- _WHAT THIS TASK INVOLVES_
List the rows from the line with "Task: Select the Medium" to the line with "Click the far-left BEDROOM label [x=70, y=88]" as a numbered list, both ends included and blank lines omitted.

- _TASK DATA_
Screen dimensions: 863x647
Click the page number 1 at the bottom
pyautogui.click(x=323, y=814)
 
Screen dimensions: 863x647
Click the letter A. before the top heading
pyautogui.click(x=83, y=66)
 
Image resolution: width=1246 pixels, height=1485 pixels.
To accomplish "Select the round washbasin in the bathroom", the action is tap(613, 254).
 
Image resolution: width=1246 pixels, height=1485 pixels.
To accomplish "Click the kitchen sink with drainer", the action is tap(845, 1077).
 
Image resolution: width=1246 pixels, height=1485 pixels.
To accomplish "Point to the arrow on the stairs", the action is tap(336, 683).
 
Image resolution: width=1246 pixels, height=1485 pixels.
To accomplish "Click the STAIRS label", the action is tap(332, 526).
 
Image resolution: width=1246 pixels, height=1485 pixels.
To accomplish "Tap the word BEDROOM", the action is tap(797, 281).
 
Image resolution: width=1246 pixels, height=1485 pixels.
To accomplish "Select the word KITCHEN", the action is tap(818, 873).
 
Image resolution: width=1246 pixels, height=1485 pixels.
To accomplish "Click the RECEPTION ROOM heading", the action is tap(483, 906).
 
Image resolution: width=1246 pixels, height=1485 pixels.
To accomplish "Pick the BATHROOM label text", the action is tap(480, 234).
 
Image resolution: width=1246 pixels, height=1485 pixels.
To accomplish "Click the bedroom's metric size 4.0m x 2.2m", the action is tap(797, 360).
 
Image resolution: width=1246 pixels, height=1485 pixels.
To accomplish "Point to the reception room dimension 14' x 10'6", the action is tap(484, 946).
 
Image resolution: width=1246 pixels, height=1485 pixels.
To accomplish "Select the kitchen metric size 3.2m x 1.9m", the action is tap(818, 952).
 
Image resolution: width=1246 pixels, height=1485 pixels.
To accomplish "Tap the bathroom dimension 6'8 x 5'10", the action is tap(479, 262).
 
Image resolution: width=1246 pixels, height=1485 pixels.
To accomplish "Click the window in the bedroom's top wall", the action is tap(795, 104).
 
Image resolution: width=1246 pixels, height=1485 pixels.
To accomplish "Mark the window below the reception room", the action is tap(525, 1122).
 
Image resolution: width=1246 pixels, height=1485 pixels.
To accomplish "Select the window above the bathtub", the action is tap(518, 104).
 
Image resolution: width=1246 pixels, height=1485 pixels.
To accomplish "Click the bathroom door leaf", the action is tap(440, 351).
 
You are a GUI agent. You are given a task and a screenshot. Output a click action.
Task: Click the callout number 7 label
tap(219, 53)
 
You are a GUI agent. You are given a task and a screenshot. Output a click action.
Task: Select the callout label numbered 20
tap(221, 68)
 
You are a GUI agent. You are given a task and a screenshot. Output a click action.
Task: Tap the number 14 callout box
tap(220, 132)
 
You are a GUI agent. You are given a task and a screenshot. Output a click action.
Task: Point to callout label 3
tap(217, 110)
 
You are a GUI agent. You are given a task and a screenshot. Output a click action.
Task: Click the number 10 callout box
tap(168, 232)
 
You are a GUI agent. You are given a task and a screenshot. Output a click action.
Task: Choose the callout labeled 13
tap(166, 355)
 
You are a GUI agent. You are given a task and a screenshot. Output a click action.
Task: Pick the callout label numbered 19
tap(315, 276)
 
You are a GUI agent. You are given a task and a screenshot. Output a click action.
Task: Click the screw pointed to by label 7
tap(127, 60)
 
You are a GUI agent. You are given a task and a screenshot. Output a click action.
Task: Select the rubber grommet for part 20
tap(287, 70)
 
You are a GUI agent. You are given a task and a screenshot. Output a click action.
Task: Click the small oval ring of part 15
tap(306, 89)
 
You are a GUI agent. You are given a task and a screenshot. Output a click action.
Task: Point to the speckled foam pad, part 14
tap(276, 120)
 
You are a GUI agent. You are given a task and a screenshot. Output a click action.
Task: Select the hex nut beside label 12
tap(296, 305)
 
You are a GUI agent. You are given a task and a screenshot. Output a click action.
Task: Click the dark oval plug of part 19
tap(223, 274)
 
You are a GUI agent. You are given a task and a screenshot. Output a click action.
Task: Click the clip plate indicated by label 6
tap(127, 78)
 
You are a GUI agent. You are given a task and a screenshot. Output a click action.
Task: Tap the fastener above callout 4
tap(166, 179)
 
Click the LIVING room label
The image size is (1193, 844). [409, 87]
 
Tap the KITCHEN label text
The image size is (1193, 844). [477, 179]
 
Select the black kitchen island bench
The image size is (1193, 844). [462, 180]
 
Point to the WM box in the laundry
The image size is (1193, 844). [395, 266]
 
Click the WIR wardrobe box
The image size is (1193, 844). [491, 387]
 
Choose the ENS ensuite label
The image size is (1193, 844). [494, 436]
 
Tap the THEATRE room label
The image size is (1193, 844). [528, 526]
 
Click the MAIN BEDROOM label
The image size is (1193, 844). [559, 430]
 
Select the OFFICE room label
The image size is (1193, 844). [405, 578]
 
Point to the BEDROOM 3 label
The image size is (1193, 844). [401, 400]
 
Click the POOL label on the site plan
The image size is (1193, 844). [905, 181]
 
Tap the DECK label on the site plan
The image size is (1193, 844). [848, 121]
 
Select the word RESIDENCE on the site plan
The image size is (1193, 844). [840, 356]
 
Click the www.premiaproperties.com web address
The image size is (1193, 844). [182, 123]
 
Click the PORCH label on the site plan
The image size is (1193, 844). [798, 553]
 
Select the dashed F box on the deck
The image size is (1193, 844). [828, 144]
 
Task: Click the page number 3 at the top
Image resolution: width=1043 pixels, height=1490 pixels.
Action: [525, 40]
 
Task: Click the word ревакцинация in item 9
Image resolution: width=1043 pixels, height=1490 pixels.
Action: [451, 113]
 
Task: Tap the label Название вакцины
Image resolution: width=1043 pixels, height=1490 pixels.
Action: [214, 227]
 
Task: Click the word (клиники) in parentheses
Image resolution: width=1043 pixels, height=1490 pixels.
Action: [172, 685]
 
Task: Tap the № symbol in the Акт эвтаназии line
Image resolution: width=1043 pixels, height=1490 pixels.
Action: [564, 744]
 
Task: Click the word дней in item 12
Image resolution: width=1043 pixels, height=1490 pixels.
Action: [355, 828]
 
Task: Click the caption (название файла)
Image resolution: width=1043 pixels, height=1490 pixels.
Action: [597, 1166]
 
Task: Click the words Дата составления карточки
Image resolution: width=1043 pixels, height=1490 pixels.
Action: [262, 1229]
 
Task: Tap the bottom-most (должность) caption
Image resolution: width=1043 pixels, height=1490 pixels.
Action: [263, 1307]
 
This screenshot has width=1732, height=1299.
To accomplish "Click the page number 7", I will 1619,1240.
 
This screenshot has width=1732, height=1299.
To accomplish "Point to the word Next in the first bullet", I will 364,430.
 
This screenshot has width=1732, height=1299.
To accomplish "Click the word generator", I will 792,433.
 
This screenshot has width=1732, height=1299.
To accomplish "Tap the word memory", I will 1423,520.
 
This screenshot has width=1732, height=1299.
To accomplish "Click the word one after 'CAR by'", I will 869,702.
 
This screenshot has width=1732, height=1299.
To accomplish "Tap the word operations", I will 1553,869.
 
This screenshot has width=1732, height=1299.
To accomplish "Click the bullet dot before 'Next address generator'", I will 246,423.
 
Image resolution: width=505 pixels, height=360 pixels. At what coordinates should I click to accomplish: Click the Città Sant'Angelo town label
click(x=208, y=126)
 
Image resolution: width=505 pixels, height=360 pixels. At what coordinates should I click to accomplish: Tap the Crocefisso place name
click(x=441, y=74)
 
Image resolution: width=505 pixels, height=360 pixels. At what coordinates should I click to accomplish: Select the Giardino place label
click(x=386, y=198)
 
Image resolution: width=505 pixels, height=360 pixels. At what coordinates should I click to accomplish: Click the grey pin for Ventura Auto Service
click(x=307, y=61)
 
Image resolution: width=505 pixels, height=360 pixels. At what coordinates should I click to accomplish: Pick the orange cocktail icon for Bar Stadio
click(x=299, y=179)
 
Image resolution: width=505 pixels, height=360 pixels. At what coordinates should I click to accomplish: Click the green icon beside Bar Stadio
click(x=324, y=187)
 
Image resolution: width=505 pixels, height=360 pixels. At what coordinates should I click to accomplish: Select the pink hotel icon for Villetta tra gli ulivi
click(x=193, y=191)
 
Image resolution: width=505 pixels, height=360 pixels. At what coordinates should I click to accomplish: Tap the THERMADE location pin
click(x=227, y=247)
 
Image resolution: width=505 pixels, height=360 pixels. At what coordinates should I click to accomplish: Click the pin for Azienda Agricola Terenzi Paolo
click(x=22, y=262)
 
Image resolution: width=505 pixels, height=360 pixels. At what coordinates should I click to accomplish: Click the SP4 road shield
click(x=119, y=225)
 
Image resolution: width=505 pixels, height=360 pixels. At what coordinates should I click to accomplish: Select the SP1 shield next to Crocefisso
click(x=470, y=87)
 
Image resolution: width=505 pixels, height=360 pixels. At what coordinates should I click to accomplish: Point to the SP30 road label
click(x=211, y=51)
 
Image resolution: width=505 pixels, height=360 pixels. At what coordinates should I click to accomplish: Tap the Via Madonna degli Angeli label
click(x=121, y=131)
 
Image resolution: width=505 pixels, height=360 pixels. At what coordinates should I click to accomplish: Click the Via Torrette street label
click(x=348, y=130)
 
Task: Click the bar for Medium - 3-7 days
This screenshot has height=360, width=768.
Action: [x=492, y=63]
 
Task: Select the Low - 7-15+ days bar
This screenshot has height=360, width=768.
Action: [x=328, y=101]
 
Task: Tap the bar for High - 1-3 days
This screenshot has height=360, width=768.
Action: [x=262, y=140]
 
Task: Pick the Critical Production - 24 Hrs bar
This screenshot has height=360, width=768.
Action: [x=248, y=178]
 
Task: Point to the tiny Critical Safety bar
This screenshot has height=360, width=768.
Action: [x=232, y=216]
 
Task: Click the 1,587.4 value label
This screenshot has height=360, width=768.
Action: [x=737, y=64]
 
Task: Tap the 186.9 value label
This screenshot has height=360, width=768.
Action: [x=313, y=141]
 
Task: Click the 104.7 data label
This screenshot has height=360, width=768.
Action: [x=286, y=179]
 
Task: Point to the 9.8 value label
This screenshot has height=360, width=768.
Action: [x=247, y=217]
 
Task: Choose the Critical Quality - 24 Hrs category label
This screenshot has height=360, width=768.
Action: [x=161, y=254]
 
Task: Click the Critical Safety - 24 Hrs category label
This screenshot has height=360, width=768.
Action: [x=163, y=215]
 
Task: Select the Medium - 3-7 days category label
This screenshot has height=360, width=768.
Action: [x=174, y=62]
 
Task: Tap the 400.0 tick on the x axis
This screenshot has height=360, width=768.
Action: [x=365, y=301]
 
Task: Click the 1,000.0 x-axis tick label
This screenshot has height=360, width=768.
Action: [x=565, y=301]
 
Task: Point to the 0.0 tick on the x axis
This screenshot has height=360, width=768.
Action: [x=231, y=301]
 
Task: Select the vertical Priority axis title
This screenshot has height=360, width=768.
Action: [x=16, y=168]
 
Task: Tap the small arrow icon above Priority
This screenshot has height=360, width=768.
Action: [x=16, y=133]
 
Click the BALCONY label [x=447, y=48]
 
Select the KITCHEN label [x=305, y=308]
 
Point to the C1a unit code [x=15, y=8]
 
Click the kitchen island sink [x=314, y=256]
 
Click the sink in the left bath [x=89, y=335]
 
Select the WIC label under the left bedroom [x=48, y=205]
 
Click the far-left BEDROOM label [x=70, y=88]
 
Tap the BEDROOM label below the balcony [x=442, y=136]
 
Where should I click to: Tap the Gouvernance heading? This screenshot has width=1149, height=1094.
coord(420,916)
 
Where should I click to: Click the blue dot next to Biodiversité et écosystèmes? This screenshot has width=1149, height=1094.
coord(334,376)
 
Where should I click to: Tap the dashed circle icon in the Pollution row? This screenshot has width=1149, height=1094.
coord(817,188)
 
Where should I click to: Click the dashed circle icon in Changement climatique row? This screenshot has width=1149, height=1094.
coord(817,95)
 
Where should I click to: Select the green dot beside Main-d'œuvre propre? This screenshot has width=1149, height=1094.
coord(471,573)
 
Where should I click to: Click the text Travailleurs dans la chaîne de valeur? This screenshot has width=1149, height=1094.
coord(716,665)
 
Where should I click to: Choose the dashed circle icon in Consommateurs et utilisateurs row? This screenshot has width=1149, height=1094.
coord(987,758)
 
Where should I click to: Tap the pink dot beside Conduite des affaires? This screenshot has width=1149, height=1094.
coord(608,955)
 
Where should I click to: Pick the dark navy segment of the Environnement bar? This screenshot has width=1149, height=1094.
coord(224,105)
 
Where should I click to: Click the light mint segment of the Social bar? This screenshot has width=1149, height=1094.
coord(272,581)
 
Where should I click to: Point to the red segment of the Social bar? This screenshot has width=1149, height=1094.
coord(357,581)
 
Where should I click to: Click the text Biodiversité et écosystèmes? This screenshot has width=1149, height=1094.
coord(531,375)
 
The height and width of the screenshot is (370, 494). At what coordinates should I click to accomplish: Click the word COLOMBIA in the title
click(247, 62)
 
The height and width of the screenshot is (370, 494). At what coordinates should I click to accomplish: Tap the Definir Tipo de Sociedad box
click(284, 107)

- _ANSWER TO THE TASK_
1. Task: Select the Medium - 3-7 days category label
2. This screenshot has height=360, width=768.
3. Action: [x=174, y=62]
4. Task: Tap the 400.0 tick on the x axis
5. This screenshot has height=360, width=768.
6. Action: [x=365, y=301]
7. Task: Click the 1,000.0 x-axis tick label
8. This screenshot has height=360, width=768.
9. Action: [x=565, y=301]
10. Task: Point to the 0.0 tick on the x axis
11. This screenshot has height=360, width=768.
12. Action: [x=231, y=301]
13. Task: Select the vertical Priority axis title
14. This screenshot has height=360, width=768.
15. Action: [x=16, y=168]
16. Task: Tap the small arrow icon above Priority
17. This screenshot has height=360, width=768.
18. Action: [x=16, y=133]
19. Click the BALCONY label [x=447, y=48]
20. Select the KITCHEN label [x=305, y=308]
21. Point to the C1a unit code [x=15, y=8]
22. Click the kitchen island sink [x=314, y=256]
23. Click the sink in the left bath [x=89, y=335]
24. Select the WIC label under the left bedroom [x=48, y=205]
25. Click the far-left BEDROOM label [x=70, y=88]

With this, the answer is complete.